I nodded. Luckily, I’d started working on the roof a couple of days prior, so I still had harnesses we could latch ourselves into. It wasn’t worth the risk of going up there on our own, not when it was close to a fifty-foot drop thanks to the sharp slopes of the Victorian-era building.

“Yeah, let’s go,” I said. “Last thing we need is to have to clean up paper sludge from the shingles because of a snowstorm or something.”

We made our way up to the roof, strapping ourselves into our harnesses and checking each other to make sure we were locked in properly. After getting ourselves locked in, we started working on clearing the papers off the roof, dropping them off the side of the building to be handled by a few pack members who offered to clean up what we threw down so we didn’t just throw away all the work we’d done.

“How you doing?” Travis asked me after a while.

“I’m fine, just tired.
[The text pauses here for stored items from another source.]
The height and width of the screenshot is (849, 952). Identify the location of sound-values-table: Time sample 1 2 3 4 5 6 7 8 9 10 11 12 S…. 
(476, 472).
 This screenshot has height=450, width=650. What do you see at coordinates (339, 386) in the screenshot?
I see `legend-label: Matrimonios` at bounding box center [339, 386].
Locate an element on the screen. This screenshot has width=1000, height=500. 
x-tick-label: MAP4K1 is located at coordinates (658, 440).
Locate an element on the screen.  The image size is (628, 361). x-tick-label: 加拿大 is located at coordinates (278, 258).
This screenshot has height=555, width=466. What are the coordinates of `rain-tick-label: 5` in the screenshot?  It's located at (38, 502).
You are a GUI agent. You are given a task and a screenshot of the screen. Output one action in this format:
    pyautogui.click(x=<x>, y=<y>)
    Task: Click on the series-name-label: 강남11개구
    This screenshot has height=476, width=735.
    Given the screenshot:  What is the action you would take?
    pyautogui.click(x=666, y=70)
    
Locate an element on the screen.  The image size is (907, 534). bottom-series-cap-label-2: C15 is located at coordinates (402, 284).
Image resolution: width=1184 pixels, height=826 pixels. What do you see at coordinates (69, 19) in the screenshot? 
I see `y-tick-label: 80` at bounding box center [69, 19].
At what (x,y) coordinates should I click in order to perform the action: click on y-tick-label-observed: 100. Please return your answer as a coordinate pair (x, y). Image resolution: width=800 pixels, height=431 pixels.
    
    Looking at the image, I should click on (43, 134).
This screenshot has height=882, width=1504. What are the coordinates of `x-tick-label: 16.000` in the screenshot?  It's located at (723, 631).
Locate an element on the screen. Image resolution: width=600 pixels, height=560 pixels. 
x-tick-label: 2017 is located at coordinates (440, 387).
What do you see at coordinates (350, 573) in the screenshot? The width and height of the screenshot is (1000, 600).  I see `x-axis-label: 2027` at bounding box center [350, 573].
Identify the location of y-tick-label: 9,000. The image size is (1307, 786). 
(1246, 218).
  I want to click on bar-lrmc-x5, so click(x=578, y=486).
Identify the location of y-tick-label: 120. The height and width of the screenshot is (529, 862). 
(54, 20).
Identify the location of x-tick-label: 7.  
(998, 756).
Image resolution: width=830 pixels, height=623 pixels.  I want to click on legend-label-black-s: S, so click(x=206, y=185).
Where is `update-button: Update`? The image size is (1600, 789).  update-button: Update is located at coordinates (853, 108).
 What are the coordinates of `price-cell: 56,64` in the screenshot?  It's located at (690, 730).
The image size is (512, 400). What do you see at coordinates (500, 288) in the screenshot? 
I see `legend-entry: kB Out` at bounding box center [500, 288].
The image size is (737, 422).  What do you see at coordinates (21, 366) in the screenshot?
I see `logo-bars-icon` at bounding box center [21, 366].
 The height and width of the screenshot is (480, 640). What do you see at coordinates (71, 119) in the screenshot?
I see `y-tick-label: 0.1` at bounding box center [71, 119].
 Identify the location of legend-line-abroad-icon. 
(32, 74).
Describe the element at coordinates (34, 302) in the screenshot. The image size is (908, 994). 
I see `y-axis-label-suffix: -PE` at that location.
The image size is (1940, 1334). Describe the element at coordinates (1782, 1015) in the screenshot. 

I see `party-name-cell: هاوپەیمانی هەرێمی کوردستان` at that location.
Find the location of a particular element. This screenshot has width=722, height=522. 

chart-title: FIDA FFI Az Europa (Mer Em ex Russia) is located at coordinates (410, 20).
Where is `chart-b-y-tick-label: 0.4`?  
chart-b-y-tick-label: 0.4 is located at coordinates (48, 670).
Ready to get some sleep,” I said.

“That’s not exactly what I mean, man.”

I looked over at him from where I was getting ready to toss a handful of papers over the edge. I paused for a moment, then tossed them over. “Uh...Marley wants to finally move ahead with the transition,” I said finally.

“No shit?” Travis asked. “When’d she tell you?”

“After the bullshit with Ashton,” I said, chucking another handful of papers over the edge, “I’m being a good boy, but it’s hard not to feel like I fucked things up.”

“Why do you feel like you fucked things up?”

“Because she probably wouldn’t have felt the need to rush the situation if it wasn’t for the fact that the pup almost took her and my son out,” I said grouchily. “Because if I’d nipped the issue with Ashton in the bud from the get-go, she and Noah wouldn’t have been in trouble in the first place.”

“It’s not a failure for your wife to become a shifter with you, bro.”

“It’s a failure if the process kills her.”

“I think that’s way less likely than you think it is,” Travis said. “And if the injections start going poorly, she can always call it quits.”

“She can, but what if she doesn’t?” I asked. “What if she’s so insistent about it that she tries to go through with it even if it kills her?”

“You really think she’d rather die than be partially shifted?” Travis asked. “Come on, man. Marley’s smarter than that.”

“Oh, I don’t doubt her intelligence,” I said. “I doubt her willingness to give up. I always thought I was a stubborn prick, but I’ve never met someone as doggedly determined as she can be.”

“She’s gotten stronger since she met you, huh?” Travis asked thoughtfully as he gathered some more paper. “I remember her being kind of meek before, and lately she’s been really pushing herself to match your intensity. Sometimes, it kinda looks like Noah trying to walk around in your dress shoes, but other times, I’m really fucking glad we have her. Ashton may have looked at you after she gave him an earful today, but I’m pretty sure what she said has started to get through.”

“I’m sorry about that, by the way. If I’d been better about disciplining him, you wouldn’t have gotten hurt,” I said.

Travis shrugged. “Yeah, but I kinda needed to get a little fight out of my system, anyway. He and the other purity bros are getting on my fucking nerves lately. Especially the ones who can’t even shift fully anymore.”

“I keep trying to figure out some way to get people to start changing their mindsets about that whole thing,” I said. “It doesn’t make much sense—the whole half-breed thing. We all have the genes, but only certain people have them activated.” I sighed. “On one hand, I understand the argument about it being a lived experience. About being ostracized and demonized your whole life, only to transition when it’s convenient or safe for you. But if you follow that line of logic to other similar situations, it’s pretty nonsensical.”